- Provided text:
And I deeply believe that we have to look within ourselves first. Heal ourselves first. Love ourselves just as we are. Create the intention and change our perspectives. Because perspective is everything.

Starting small…baby steps…with one breath…one moment of patience…one random act of kindness.  And most importantly, kindness to ourselves.

Wishing you all a beautiful, special, light-filled 12.12.12

love and light.

HealeyOr

On the road again…

I tend to forget the joy and importance of travel. I love it and have done plenty of it, but in the past 3 years, I prefer my creature comforts over the possible discomfort and the probable excitement.

“If you don’t know where you’re going, any road will take you there.” – George Harrison

I like to travel alone. It is rare that I find a traveling partner that is on my wavelength. I like to plan, but I also go with the flow. Once the journey begins, I let go of my desire to control every aspect of the situation. Letting go is any important part of enjoying the journey. If I stay stuck within my fears and my preconceived notions, I will miss out on all the fun stuff. Another reason I have problems travelling with others has to do with dealing with their fears and preconceived notions, which can make it doubly difficult.

I left Israel feeling quite despondent and nervous. Long story short, I was sad to leave my family and I also had a pretty terrible tiff with a new friend. These two events created a whole lot of emotional material with which to work. Taking that and all my actual baggage on a plane to the United Kingdom was incredibly heavy.

Once I arrived to my lovely hotel room on the outskirts of Manchester, all that heaviness evaporated.

I love England. There’s something about this country that makes me feel at ease. Is it the accents? The grey weather? The abundance of comfort food? I’m not sure. But, I do know that when I’m here, I can’t stop smiling.

People are polite. I don’t know if it’s put on or not, but I truly appreciate it. Pleases and thank-yous are quite rare in Israel. There is no pretense. Let’s just say there’s a lot less tact. In some ways, that’s a great thing. You know what you are getting from the beginning. But I do miss the manners.

Yesterday, I took the train to Manchester’s city center and wandered around. The weather was actually beautiful. Cloudy with sunshine peaking through occasionally. A slight chill in the air. 

The day turned into a tribute to my inner bibliophile. Mancurians (and I’m assuming most of the UK) love their literature. The city is replete with bookstores. It also has the John Ryland library, which is more a church where books are worshipped, rather than a proper library. The building itself is a work of art. It was quiet, calm and exactly the type of energy I was hoping for. After spending a couple hours there, I felt refreshed.

I also ate. A lot. As usual.

The food in Manchester is top notch. There are fine dining restaurants with the names of famous chefs all around. I ate at a couple more modest establishments and I was still blown away by the quality of the food. Maybe it was a good day or perhaps the food here is fantastic. I guess it doesn’t matter. I was thoroughly satiated.

- Excerpted data:
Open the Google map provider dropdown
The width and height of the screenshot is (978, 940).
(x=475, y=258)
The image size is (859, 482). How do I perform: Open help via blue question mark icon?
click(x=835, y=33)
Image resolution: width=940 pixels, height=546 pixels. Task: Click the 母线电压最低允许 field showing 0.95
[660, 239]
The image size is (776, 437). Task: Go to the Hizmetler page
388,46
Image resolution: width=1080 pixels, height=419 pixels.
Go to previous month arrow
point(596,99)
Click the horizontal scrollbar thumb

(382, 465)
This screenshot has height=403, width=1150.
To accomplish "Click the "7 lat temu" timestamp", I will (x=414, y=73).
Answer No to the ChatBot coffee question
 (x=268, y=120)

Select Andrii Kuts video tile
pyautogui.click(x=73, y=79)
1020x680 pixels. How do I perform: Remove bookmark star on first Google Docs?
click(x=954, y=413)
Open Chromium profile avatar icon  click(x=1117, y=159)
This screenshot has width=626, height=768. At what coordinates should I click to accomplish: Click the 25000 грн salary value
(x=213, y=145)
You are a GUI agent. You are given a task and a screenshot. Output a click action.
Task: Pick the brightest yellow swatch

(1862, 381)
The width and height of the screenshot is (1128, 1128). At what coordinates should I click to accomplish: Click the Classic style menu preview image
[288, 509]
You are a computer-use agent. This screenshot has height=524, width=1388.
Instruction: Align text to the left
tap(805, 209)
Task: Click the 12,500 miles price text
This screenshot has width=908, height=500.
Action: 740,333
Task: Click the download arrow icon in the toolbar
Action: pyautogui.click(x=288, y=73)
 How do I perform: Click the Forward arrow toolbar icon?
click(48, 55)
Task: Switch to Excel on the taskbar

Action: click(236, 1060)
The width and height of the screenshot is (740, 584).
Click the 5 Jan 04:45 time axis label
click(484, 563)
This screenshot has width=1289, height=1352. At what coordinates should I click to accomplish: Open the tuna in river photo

- Exercise requirements:
1 - Please reproduce the travel post word for word, everything from "Once I arrived" down to "can’t stop smiling.".
2 - According to the travel post, which library in Manchester did the writer spend a couple of hours in?

- Answer set:
1 -
Once I arrived to my lovely hotel room on the outskirts of Manchester, all that heaviness evaporated.

I love England. There’s something about this country that makes me feel at ease. Is it the accents? The grey weather? The abundance of comfort food? I’m not sure. But, I do know that when I’m here, I can’t stop smiling.

2 - The John Ryland library.